Decision Support Panel AB
- Company type: Private
- Industry: Business intelligence, business analysis, software
- Founded: 1999
- Headquarters: Stockholm, Sweden
- Key people: Jan Morath, CEO Håkan Ebersjö, SVP Sales Hervé Capo, CTO Errah Seno, Marketing Manager
- Products: Performance Canvas

= Decision Support Panel =

DSPanel AB (earlier Decision Support Panel AB) is a software publisher based in Stockholm, Sweden.

==About==
DSPanel AB, founded in 1999, markets Microsoft Office-based Enterprise Performance Management and business intelligence software.
Presently, DSPanel continues to provide software and partner with other companies from different sectors such as Hospitality and Entertainment, Manufacturing, Distribution, Retail, Services, Health care. DSPanel also collaborates with original equipment manufacturers to attain a wider reach of its products – Epicor, Cadeia, Évry, and STC.

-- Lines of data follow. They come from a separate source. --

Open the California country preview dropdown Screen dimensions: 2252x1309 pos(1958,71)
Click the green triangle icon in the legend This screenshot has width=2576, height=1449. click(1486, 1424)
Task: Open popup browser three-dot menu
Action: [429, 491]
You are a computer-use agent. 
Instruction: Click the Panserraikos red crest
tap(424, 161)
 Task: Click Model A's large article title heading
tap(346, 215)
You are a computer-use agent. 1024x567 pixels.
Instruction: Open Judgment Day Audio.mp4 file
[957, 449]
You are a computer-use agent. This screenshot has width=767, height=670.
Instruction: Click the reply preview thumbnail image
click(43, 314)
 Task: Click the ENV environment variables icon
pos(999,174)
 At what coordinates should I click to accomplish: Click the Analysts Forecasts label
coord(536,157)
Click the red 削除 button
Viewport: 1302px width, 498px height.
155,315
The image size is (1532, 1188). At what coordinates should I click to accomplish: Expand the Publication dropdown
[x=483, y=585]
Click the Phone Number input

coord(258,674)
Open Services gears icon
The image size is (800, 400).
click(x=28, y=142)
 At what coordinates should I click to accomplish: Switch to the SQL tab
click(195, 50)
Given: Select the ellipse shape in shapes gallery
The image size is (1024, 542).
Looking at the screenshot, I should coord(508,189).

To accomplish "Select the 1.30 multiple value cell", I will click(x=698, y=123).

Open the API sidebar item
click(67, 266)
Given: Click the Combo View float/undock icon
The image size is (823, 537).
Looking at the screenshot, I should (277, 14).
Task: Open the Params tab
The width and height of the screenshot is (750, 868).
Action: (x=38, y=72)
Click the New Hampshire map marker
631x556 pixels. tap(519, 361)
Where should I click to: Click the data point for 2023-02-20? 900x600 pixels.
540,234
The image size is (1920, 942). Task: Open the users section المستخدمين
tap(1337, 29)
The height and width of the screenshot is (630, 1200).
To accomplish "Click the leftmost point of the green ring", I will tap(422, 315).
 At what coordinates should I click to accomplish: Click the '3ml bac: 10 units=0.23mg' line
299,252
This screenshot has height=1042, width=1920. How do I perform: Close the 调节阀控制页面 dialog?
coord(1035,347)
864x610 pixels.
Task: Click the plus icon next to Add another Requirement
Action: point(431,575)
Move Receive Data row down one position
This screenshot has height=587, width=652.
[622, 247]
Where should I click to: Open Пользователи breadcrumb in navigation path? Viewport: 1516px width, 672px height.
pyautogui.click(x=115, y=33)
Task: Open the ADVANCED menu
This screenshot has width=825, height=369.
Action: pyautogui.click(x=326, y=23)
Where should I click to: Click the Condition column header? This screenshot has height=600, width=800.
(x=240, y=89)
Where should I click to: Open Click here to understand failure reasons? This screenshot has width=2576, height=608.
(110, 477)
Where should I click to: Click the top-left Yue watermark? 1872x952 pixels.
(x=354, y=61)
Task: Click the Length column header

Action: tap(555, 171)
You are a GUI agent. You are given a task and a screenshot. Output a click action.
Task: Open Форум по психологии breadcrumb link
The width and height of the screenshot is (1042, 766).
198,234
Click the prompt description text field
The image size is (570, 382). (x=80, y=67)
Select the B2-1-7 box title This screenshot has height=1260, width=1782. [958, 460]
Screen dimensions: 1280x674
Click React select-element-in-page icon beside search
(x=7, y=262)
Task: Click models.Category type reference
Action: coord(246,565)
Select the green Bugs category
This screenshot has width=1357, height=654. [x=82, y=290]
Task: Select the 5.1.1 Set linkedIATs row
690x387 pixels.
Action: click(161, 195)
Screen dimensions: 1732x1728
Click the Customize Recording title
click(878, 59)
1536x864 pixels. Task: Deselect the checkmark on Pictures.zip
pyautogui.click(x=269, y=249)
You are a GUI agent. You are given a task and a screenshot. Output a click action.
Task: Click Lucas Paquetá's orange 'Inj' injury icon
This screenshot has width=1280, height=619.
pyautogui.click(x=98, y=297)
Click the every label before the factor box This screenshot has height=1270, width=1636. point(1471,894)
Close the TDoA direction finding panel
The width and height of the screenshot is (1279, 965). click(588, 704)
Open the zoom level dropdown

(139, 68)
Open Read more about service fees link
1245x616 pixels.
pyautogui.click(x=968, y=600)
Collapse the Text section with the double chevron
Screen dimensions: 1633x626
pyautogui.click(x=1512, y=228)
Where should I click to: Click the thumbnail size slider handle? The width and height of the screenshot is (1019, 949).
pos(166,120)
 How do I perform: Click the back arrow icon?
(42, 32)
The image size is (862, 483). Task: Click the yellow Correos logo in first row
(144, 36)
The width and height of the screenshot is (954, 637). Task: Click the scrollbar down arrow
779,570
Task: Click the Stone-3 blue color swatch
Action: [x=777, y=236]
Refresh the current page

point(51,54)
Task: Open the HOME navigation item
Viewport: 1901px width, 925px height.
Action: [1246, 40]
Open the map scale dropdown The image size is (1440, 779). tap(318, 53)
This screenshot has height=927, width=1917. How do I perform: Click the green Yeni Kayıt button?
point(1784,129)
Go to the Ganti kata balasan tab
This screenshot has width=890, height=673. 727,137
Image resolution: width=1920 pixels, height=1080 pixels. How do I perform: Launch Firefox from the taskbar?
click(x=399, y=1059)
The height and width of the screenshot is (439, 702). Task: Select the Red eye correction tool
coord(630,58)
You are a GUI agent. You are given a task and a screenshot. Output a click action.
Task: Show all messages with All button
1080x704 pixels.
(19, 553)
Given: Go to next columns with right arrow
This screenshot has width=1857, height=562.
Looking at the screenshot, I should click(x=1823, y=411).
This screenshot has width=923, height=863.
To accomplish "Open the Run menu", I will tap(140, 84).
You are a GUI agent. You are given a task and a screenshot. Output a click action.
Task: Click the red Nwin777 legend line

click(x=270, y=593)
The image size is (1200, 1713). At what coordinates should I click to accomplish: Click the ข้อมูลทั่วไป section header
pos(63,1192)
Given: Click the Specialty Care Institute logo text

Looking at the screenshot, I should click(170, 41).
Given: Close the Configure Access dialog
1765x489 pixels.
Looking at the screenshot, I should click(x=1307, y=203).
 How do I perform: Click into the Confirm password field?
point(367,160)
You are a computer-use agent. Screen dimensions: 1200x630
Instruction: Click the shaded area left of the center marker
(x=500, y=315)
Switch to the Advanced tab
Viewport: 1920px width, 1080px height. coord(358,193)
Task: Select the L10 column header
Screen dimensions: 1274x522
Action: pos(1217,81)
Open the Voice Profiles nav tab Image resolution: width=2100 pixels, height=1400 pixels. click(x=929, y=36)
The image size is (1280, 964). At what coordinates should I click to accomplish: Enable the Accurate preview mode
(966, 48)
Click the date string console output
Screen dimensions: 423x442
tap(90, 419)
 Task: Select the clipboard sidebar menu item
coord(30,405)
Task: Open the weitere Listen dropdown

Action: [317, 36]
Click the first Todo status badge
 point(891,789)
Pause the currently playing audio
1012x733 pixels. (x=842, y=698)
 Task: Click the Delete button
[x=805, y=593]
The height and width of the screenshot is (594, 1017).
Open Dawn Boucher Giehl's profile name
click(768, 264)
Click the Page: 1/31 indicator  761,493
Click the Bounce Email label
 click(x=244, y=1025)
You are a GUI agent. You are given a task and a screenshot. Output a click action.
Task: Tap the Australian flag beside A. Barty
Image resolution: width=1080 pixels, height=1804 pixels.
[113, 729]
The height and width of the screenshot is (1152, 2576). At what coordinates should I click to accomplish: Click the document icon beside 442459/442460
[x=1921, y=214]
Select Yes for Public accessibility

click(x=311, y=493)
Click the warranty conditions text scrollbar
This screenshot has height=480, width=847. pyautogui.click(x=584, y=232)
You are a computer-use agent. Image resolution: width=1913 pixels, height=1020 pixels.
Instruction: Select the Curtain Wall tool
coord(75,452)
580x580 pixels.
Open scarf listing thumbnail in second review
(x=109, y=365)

In 1999, the first product DSP Outlook Edition was developed. Today, it is still being used by over 800 customers worldwide and the newer versions of Performance Canvas product primarily used by OEMs that embed it in their products.

In 2007, DSPanel launched a new generation of tools under the name “Performance Canvas” where the information worker is now mobile and the technology utilized is pervasive and diverse with the Microsoft BI stack enhanced.
This generation of Performance Canvas products removed the Microsoft SharePoint requirement and broadened support for data sources to include IBM Cubing Services, SAP Business Warehouse, and relational data sources from various vendors.

In 2013, DSPanel focused on providing Financial Enterprise Performance Management including budgets, forecasts, reports, as well as Key Performance Indicators.

In 2014, DSPanel offers a series of Performance Canvas products such as:
- pcMobile
- pcFinancials – Microsoft based Planning, Budgeting, Reporting, and Consolidating tool.
- pcLegal
- Portal Edition
- pcAppCloud
- EFP – sold by Epicor

In 2015, Significant changes are introduced to their pcFinancials product. AR/AP modules may now also be added on top of its pre-built planning, budgeting, and reporting tool.